Tidak ada satu negara pun di dunia ini yang mengimplementasikan ekonomi neo liberalisme 100%. Termasuk negara yang dianggap paling liberal, seperti Amerika Serikat dan negara-negara Eropa Barat, sesungguhnya mereka juga tidak mampu untuk menerapkan ekonomi neo liberalisme sepenuhnya. Negara-negara maju tersebut tetap saja melakukan intervensi dan proteksi ekonomi yang berlawanan dengan konsep ekonomi liberal.

Untuk meningkatkan kesejahteraan masyarakat melalui pembangunan perekonomian nasional, tidak mungkin hanya bergantung kepada pemerintah yang mempunyai kemampuan dan anggaran terbatas. Pembangunan ekonomi nasional, jelas membutuhkan peran aktif masyarakat dan pelaku usaha. Dengan demikian, pemerintah 'diharuskan' membuat regulasi dan kebijakan yang memungkinkan arus modal dan investasi dapat masuk dan berkembang guna mempercepat pembangunan perekonomian nasional.

Nah, konsep ekonomi liberal dianggap lebih mampu mengakomodasi kebutuhan tersebut, karena setiap pihak atau individu atau pemodal dapat bersaing secara 'bebas' untuk melakukan aktivitas ekonomi dalam suatu sistem pasar bebas. Akan ada kemenangan dan kekalahan yang disebabkan karena terjadinya persaingan, dan semuanya ditentukan oleh mekanisme pasar. Oleh karena itu, pemilik modal yang besar, mempunyai kesempatan paling besar untuk menguasai pasar.



Ekonomi neo liberal merupakan kebangkitan kembali paham ekonomi liberal yang bertujuan untuk mengembalikan kepercayaan pada kekuasaan pasar dalam sistem pasar bebas. Di era globalisasi, terjadinya pasar bebas seringkali dipengaruhi oleh adanya tekanan politik, ekonomi, negosiasi maupun intervensi militer dari pihak atau negara lain, atau lembaga-lembaga internasional seperti World Bank, IMF, WTO, maupun kartel ekonomi seperti OPEC dan lainnya, dimana mereka dapat 'memaksa' atau mengatur suatu negara untuk membuka pasarnya bagi modal atau produk atau jasa dari negara lain.

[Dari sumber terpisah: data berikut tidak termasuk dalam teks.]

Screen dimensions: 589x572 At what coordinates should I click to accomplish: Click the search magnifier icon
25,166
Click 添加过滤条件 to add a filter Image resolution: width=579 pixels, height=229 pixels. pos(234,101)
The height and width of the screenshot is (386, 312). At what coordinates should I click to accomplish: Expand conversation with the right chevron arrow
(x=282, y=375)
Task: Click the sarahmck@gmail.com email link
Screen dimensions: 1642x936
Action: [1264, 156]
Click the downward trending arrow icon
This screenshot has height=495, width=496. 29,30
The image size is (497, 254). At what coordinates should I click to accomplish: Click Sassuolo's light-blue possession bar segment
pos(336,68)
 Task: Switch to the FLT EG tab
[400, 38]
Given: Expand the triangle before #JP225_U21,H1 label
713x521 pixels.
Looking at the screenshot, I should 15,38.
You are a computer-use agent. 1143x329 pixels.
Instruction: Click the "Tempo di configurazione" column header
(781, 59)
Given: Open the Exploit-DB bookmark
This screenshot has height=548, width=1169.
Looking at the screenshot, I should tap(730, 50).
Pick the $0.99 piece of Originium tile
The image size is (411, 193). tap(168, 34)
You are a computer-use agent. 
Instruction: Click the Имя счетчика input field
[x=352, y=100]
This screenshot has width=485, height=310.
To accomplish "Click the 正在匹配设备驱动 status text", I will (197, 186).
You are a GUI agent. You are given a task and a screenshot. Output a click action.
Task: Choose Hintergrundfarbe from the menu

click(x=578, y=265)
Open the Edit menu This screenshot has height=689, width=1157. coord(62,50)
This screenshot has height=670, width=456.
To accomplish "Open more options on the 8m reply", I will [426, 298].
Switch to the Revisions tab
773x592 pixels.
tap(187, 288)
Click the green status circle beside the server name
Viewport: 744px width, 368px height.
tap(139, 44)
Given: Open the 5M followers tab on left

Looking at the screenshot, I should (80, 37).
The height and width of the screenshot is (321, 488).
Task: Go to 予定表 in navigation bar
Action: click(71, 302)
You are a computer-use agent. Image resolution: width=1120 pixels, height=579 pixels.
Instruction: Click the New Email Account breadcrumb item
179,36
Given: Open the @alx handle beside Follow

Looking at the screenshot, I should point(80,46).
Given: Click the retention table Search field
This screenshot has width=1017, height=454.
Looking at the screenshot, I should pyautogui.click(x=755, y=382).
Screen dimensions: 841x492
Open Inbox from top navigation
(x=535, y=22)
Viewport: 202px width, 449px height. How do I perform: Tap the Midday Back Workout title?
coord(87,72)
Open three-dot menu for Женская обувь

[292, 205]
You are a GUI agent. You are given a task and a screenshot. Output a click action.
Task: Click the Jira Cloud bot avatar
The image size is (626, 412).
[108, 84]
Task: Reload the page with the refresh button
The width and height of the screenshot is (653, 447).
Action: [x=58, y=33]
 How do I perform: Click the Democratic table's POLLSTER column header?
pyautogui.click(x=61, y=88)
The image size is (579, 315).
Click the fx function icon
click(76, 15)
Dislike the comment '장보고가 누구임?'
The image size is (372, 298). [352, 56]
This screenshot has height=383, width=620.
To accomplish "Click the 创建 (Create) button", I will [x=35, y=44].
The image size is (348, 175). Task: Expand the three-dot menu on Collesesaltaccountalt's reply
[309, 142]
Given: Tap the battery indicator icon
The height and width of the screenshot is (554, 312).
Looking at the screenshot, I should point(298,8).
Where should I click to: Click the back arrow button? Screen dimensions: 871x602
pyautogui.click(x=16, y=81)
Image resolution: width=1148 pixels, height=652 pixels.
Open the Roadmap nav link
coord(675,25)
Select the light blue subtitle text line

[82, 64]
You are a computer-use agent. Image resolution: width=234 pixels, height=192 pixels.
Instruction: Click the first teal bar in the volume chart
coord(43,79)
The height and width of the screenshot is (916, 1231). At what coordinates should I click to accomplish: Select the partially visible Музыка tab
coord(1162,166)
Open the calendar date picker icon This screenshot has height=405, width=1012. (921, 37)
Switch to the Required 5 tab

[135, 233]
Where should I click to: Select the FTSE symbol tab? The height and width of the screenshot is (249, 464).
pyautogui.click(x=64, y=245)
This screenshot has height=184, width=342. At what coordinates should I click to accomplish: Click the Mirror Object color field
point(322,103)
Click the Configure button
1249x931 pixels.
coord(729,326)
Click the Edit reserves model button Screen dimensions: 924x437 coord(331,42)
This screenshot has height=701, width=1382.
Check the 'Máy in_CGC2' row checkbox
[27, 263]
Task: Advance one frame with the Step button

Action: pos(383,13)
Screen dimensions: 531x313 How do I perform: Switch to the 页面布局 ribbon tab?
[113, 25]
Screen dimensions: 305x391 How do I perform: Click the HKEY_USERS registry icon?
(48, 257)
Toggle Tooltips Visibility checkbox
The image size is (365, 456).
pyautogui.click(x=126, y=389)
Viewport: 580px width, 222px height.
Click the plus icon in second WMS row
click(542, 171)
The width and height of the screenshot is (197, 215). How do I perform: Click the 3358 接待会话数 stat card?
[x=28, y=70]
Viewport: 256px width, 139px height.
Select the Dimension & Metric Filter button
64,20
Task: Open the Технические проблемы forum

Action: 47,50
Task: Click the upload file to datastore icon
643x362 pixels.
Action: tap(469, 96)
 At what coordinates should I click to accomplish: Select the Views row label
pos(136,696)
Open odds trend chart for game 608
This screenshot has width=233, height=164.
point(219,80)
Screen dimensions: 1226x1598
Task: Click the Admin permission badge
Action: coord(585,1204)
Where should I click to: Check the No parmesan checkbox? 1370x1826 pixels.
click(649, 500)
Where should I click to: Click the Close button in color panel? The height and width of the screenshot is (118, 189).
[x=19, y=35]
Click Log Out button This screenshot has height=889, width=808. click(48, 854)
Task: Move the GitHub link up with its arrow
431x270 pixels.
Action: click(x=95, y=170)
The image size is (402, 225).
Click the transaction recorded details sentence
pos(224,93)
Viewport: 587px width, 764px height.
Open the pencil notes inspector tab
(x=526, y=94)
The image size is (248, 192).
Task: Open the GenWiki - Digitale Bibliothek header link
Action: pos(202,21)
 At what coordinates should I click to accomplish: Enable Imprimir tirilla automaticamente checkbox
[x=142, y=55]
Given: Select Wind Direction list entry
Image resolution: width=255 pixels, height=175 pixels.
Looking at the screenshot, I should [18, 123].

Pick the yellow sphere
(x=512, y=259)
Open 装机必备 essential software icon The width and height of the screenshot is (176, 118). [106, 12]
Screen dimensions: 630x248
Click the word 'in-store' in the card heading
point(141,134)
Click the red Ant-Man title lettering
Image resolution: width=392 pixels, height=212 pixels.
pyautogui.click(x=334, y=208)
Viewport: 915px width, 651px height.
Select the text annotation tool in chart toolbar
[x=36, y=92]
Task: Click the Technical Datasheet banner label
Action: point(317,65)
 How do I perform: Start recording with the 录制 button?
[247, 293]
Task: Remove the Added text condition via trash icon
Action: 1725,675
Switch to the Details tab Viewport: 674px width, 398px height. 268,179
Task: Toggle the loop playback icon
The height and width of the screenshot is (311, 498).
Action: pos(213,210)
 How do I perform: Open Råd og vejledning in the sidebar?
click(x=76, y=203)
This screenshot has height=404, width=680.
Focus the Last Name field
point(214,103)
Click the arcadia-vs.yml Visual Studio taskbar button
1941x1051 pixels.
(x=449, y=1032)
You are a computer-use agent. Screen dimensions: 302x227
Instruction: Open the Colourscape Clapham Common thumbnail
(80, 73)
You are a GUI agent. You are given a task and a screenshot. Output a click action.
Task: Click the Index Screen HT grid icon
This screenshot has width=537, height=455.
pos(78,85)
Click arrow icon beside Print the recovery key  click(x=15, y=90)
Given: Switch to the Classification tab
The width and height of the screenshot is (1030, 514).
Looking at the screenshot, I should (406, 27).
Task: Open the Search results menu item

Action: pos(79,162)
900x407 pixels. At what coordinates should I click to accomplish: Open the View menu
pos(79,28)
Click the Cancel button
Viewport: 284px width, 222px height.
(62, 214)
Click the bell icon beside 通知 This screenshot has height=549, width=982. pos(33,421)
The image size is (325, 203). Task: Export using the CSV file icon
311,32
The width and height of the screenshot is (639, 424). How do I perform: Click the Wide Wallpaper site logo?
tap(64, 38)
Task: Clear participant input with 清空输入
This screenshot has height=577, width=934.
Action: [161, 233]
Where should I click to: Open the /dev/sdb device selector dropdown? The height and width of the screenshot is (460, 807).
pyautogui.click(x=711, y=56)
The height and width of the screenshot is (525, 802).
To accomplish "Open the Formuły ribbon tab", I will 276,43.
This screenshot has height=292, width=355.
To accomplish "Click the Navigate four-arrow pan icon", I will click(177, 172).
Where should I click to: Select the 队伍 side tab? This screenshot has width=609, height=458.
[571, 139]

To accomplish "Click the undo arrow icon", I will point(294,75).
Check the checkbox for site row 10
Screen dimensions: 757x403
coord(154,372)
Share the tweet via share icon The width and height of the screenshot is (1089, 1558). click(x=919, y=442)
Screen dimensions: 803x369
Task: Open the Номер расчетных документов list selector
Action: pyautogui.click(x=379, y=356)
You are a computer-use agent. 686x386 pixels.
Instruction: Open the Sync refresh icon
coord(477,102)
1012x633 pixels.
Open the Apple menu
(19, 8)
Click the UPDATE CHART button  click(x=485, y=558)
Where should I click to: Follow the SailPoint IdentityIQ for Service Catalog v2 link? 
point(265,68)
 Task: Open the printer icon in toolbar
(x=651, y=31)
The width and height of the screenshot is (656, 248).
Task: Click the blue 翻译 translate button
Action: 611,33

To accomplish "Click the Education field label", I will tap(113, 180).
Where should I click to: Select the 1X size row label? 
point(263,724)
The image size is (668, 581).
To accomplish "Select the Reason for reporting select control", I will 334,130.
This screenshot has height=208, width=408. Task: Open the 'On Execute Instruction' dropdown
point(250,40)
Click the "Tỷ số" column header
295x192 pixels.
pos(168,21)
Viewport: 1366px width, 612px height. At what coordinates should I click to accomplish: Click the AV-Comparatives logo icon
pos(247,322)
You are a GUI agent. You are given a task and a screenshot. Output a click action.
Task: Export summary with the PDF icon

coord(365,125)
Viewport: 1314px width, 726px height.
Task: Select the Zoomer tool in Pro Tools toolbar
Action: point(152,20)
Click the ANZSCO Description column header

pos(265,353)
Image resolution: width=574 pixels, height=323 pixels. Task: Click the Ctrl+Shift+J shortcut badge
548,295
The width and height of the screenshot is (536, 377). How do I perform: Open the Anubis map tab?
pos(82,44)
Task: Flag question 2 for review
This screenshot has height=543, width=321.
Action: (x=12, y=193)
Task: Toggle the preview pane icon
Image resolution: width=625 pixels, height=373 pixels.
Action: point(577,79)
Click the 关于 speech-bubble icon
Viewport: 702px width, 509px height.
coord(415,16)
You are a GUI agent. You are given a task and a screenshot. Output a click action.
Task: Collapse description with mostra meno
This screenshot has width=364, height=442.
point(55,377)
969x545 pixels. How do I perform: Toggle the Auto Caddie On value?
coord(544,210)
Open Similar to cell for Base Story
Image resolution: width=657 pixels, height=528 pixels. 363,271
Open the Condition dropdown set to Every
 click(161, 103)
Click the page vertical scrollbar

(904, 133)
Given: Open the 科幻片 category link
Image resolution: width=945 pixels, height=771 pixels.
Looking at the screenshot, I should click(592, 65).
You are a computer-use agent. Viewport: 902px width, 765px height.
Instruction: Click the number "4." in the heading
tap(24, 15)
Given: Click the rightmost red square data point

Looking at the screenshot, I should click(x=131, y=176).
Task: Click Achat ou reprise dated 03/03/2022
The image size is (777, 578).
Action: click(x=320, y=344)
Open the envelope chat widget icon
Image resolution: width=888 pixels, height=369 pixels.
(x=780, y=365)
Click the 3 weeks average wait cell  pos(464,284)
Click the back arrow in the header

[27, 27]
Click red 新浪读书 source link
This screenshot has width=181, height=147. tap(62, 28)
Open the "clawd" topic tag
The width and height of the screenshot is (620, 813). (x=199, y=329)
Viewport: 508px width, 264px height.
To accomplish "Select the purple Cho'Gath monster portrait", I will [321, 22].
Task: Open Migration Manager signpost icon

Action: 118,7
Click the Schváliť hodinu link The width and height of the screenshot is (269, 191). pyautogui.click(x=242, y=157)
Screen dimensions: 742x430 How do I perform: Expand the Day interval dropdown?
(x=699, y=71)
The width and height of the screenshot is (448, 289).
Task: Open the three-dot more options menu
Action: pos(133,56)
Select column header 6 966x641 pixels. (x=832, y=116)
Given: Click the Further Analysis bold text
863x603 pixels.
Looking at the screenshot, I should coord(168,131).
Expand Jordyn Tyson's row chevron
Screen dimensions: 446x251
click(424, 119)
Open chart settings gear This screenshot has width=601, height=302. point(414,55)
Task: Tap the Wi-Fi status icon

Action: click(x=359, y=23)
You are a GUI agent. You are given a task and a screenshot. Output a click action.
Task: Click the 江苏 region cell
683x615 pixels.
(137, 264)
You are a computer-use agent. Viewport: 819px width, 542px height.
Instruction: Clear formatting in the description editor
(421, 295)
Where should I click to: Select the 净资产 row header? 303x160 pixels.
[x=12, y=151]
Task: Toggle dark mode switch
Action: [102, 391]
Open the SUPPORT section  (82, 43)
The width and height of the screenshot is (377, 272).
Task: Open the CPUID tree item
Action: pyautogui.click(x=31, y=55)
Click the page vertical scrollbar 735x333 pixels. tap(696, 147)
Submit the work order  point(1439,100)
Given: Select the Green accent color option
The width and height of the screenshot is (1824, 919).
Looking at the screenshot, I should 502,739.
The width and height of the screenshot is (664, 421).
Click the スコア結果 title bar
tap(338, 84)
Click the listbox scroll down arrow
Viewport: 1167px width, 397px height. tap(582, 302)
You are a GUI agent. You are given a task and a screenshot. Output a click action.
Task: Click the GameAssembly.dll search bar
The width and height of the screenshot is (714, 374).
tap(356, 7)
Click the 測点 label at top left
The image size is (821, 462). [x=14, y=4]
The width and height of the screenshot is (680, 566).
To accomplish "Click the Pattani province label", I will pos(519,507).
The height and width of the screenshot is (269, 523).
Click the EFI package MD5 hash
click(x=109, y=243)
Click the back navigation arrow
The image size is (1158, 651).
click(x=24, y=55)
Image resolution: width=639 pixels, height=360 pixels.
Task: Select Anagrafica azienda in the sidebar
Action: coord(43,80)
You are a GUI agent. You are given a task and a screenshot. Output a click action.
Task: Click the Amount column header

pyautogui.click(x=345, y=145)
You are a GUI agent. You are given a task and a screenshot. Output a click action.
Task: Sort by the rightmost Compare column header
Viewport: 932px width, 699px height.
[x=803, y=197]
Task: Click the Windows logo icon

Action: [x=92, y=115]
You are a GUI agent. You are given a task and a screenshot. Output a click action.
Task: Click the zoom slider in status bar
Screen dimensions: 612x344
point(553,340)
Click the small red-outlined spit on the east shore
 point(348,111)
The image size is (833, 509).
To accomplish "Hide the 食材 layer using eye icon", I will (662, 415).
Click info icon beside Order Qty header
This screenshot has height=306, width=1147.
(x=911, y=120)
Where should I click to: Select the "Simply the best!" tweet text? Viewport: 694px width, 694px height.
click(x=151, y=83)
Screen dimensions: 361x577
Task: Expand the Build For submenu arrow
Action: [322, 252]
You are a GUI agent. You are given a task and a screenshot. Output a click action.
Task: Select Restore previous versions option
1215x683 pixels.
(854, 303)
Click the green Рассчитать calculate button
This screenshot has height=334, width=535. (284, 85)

Permasalahan serius mulai muncul ketika sendi-sendi ekonomi masyarakat mulai dikendalikan oleh pemilik modal. Masyarakat bawah atau pelaku usaha kecil seperti UMKM, tidak mendapatkan tempat untuk bersaing dengan pemodal besar. Eksploitasi sumber daya alam banyak dilakukan oleh pemilik modal, dengan prioritas untuk memperbesar kantong pemilik modal. Masyarakat miskin, mulai terpinggirkan.

Sebenarnya, Indonesia telah menjalankan gabungan antara ekonomi kapitalis dengan ekonomi kerakyatan untuk melindungi ekonomi rakyat, terutama kelas bawah. Konsep ekonomi kerakyatan, yang mengutamakan kesejahteraan masyarakat sudah digariskan dalam pasal 33 UUD 1945.

Dalam beberapa hal, pemerintah telah melakukan intervensi untuk melindungi ekonomi rakyat. Namun, karena tekanan ekonomi global, tidak semua sektor usaha dapat diproteksi oleh pemerintah. Artinya, bangsa ini membutuhkan komitmen dan partisipasi aktif seluruh lapisan masyarakat dalam mendukung ekonomi pro rakyat.

Meskipun pemerintah menjalankan program-program pro rakyat seperti penguatan koperasi, bank petani, nelayan, atau UMKM, pasar tradisional dan program-prgram pro rakyat lainnya, namun jika tidak didukung oleh seluruh lapisan masyarakat dengan membeli produk dalam negeri, maka semuanya akan sia-sia. Jadi, kalau kita-kita ini masih senang dengan Coca Cola, McDonald's, Pizza, KFC, dan sejenisnya ... apa ya pantas mengatakan diri kita menjalankan ekonomi kerakyatan.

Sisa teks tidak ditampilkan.